Le changement s'accélère dans la région Asie-Pacifique, y compris dans les zones rurales, alors qu'elle devient le moteur de croissance de l'économie mondiale. En 2010, les pays en développement de la région ont connu un taux de croissance impressionnant de 8,8 % contre 2,7 % pour les économies développées. Alors que dans les pays développés, la croissance devrait continuer de piétiner autour de 2,5 % pendant une grande partie de la décennie, un nouveau modèle de développement est en train de voir le jour. Le modèle de développement « fabriqué en Asie et consommé en Occident » qui servait si bien ce dernier dans le passé laisse place à une croissance économique plus inclusive et plus durable qui trouve donc de plus en plus sa source dans la région. L'innovation numérique, qui est apparue comme un contributeur essentiel à ce changement de paradigme, est prometteuse et permet d'espérer que tous les peuples auront les moyens de contribuer de manière plus efficace à la société du savoir émergente.

Les aspects de cette révolution numérique nous donnent espoir dans l'avenir : les promesses du miracle mobile, de la révolution de la large bande et des médias sociaux.

LE MIRACLE MOBILE

En moins de cinq ans, le nombre d'abonnements au téléphone portable dans la région a plus que doublé, passant de près 1,08 milliard à 2,53 milliards. En Asie de l'Est, par exemple, 83 % de la population des zones rurales a un téléphone portable. En même temps, le nombre de fabricants de téléphones portables et d'opérateurs a également augmenté et ils peuvent à présent dire qu'ils sont en concurrence avec ceux des pays occidentaux. Leur modèle commercial est fondé sur des dépenses minimales ainsi que sur l'énorme base de consommateurs de la région. Pour la première fois, la téléphonie mobile est abordable et inclut pauvres et riches, populations rurales et urbaines, femmes et hommes, jeunes et personnes âgées.

(CONSIGNES):
- 1) Citez mot pour mot le passage de l'extrait qui commence par les mots contenant « En moins de » et se termine par « et personnes âgées. ».
- 2) Répondez brièvement à ces questions sur l'extrait :
(a) Quel taux de croissance les pays en développement de la région ont-ils connu en 2010 ?
(b) Quelle part de la population des zones rurales d'Asie de l'Est a un téléphone portable ?
(c) Sur quoi repose le modèle commercial des fabricants de téléphones portables et des opérateurs de la région ?

(DONNÉES FOURNIES):
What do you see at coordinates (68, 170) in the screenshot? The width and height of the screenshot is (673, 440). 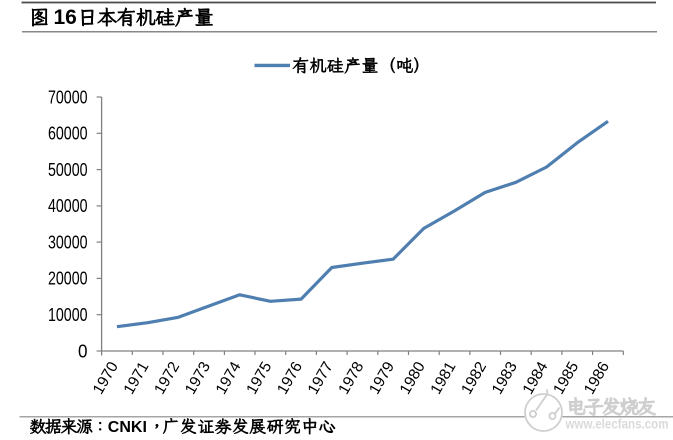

(VOS RÉPONSES):
- 1)
En moins de cinq ans, le nombre d'abonnements au téléphone portable dans la région a plus que doublé, passant de près 1,08 milliard à 2,53 milliards. En Asie de l'Est, par exemple, 83 % de la population des zones rurales a un téléphone portable. En même temps, le nombre de fabricants de téléphones portables et d'opérateurs a également augmenté et ils peuvent à présent dire qu'ils sont en concurrence avec ceux des pays occidentaux. Leur modèle commercial est fondé sur des dépenses minimales ainsi que sur l'énorme base de consommateurs de la région. Pour la première fois, la téléphonie mobile est abordable et inclut pauvres et riches, populations rurales et urbaines, femmes et hommes, jeunes et personnes âgées.

- 2)
(a) 8,8 %.
(b) 83 %.
(c) Sur des dépenses minimales et sur l'énorme base de consommateurs de la région.